En effet, la loi européenne sur la cyber-résilience (CRA) est un cadre juridique qui décrit les exigences en matière de cybersécurité applicables aux produits matériels et logiciels comportant des éléments numériques mis sur le marché de l'Union européenne. La CRA imposera une série d'obligations aux fabricants et aux importateurs de "produits contenant des éléments numériques" (products with digital elements - PDE) : une catégorie qui est définie de manière large pour inclure à la fois les produits matériels et logiciels. Le texte final n'a pas encore été publié, mais les récentes discussions indiquent qu'il pourrait introduire les obligations suivantes :
- concevoir des PDE pour répondre à certaines exigences essentielles en matière de cybersécurité par l'évaluation des risques et la protection contre les vulnérabilités connues ;
- soumettre les PDE à des évaluations de conformité ;
- notifier les vulnérabilités identifiées (dans les 24 heures) à l'autorité nationale de cybersécurité compétente, à l'entité qui maintient le PDE vulnérable et, éventuellement, à l'ENISA (European Union Agency for Cybersecurity - Agence de l'Union européenne pour la cybersécurité) ;
- notifier les incidents de sécurité graves à l'ENISA, à l'autorité nationale de cybersécurité compétente et aux utilisateurs du PDE ;
- effectuer des contrôles préalables sur les PDE importés.

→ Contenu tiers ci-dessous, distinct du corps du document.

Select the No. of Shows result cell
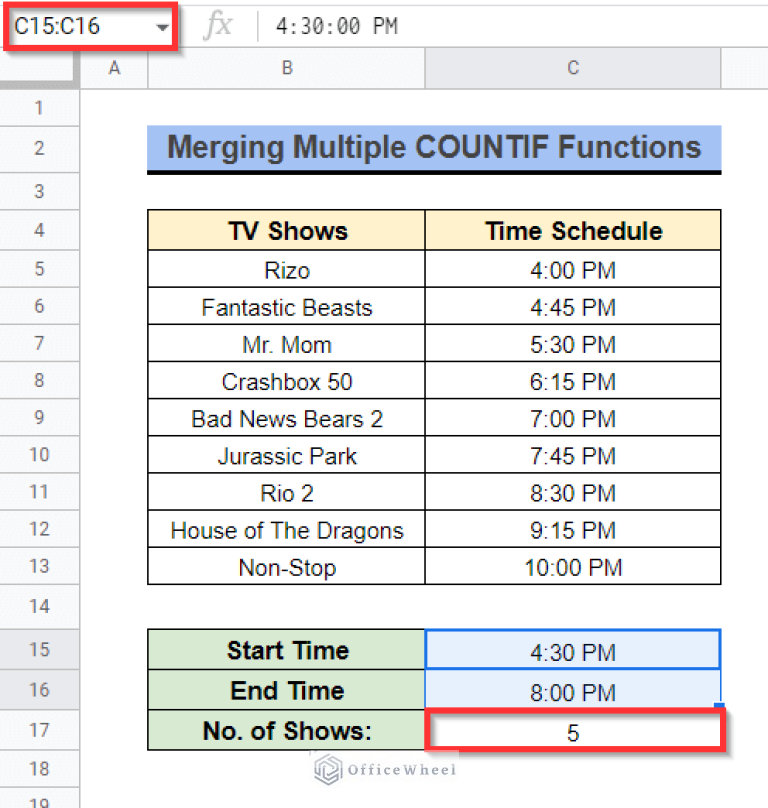 tap(572, 731)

La législation a été accueillie favorablement par certains acteurs de l'industrie. « L'introduction de la CRA est opportune et vitale. Elle représente un effort concerté pour renforcer la résilience des produits numériques face aux menaces cybernétiques, ce qui exige une collaboration internationale et une vision stratégique. Cette initiative constitue une avancée significative dans le renforcement de la cyberdéfense de l'UE et dans l'affirmation de sa souveraineté numérique », a écrit un critique. Toutefois, dans la communauté du logiciel libre, elle soulève quelques préoccupations. Dans une déclaration adoptée et publiée mercredi, le projet Debian affirme :
Envoyé par Projet Debian
Les sociétés qui développent des produits basés sur des projets internationaux de logiciels libres ou qui utilisent des bibliothèques de logiciels libres seront tenues pour responsables des problèmes de sécurité et de l'insuffisance des correctifs apportés aux vulnérabilités du code, même si ce code a été écrit par des passionnés d'autres pays. Par conséquent, l'apparition de risques commerciaux supplémentaire pourrait réduire l'attrait pour le développement de logiciels libres. Dans le même temps, les projets indépendants qui incluent du code provenant de fabricants de produits commerciaux peuvent également être affectés par des conséquences juridiques.
Par exemple, il existe une incertitude quant à la responsabilité dans les cas où le code open source écrit par une société commerciale peut être transféré à des projets tiers non commerciaux et utilisé dans des distributions Linux. La législation européenne introduit donc une responsabilité légale en cas de non-respect des exigences de sécurité, ce qui va à l'encontre de la responsabilité sociale de Debian de distribuer des logiciels pour n'importe quel usage et sans restrictions. Debian ne suit pas l'implication du code dans les projets commerciaux, l'emploi des développeurs et les sources de financement des développements fournis dans la distribution.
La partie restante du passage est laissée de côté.